Mas tenho aqui estes altos na cabeça, doutor. Ponha lá aqui a mão. Sente? Está a sentir? Isto foi da queda que dei a semana passada. Estava de noite e caí quando fui à casa de banho, eu vou sempre duas ou três vezes de noite, e não vi a porta e tropecei e bati com a cabeça. No tempo do meu marido estas coisas não me aconteciam. Os altos doem-me mais à noite, e quando me doem mais tomo mais um comprimido dos para dormir. Ele fazia-me companhia e estava sempre perto. Agora se não fosse esta senhora da Santa Casa eu não via ninguém, a não ser a minha filha que cá vem às vezes, que as minhas netas não me ligam nenhuma. Eu já lhe disse que uma delas está a trabalhar num supermercado? Os diabetes também me sobem à cabeça mas faço uma análise com a fitinha e fico melhor. A falta que o meu marido me faz! O senhor doutor era médico dele e sabe que ele me fazia muita companhia.
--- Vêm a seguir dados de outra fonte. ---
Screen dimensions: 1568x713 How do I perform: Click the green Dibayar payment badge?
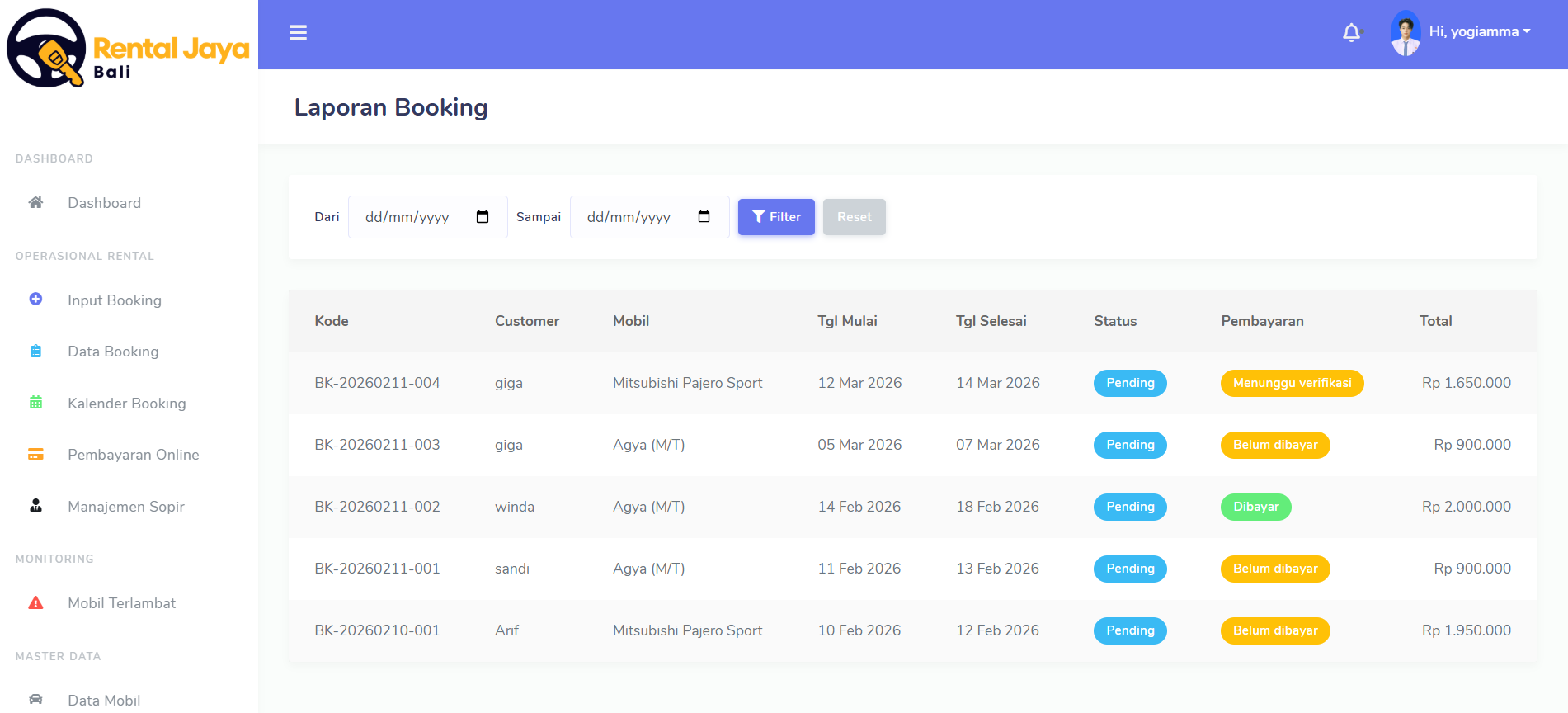pyautogui.click(x=1255, y=507)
No quarto, claro e arrumado, de paredes nuas, múltiplas caixas de medicamentos contidas num tupperware baço. Um separador de comprimidos, com os dias da semana, repousa sobre a mesa de cabeceira, cápsulas e comprimidos multicolores desalinhados com o dia e a hora. A foto do falecido marido, amarelada, ao lado do pequeno candeeiro.
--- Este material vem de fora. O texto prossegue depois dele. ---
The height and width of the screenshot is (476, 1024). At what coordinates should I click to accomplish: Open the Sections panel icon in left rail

Há tempos eu e uma velhota aqui do primeiro andar ainda íamos até aos bancos do jardim ali em frente, mas deu-lhe uma trombose no ano passado e agora está entrevada, e a mim já me custa muito subir a escada. As varizes não me deixam e os joelhos estão todos partidinhos. Só saio daqui para ir levantar a reforma com esta senhora, que se não fosse ela não sei o que seria de mim. Não tenho apetite nenhum. Já sei que o senhor doutor me vai ralhar mas não me apetece comer. Não tenho fome. Eu, que fui cozinheira e cheguei a cozinhar para mais de oitenta pessoas, agora não tenho apetite nenhum. A comida não me sabe a nada. Só como uma bananinha ou um iogurte por causa dos comprimidos, para não me caírem no estômago sem nada. Mas a comida não me apetece. Esta senhora insiste mas dá-me o fastio. Quando o meu marido ainda era vivo eu fazia-lhe o almoço e o jantar e comia com ele. Agora dá-me o fastio. O senhor doutor conheceu-o, não foi? Lembra-se dele, não lembra? A falta que ele me faz! Vai-me medir a tensão, não vai? Meça-me a tensão, senhor doutor, que estes altos na cabeça deve ser a tensão alta que os faz doerem à noite.
À saída do prédio, homens sentados no muro ou encostados à parede. Há novos, velhos e de meia idade. Nenhum tem emprego. Partilham cigarros e minis do café da esquina. É breve a estrada até ao mundo da cidade cintilante.
O texto acima condensa informações de múltiplos locais e encontros, com modificações menores efectuadas no sentido de preservar a identidade das pessoas. Os factos são todos reais.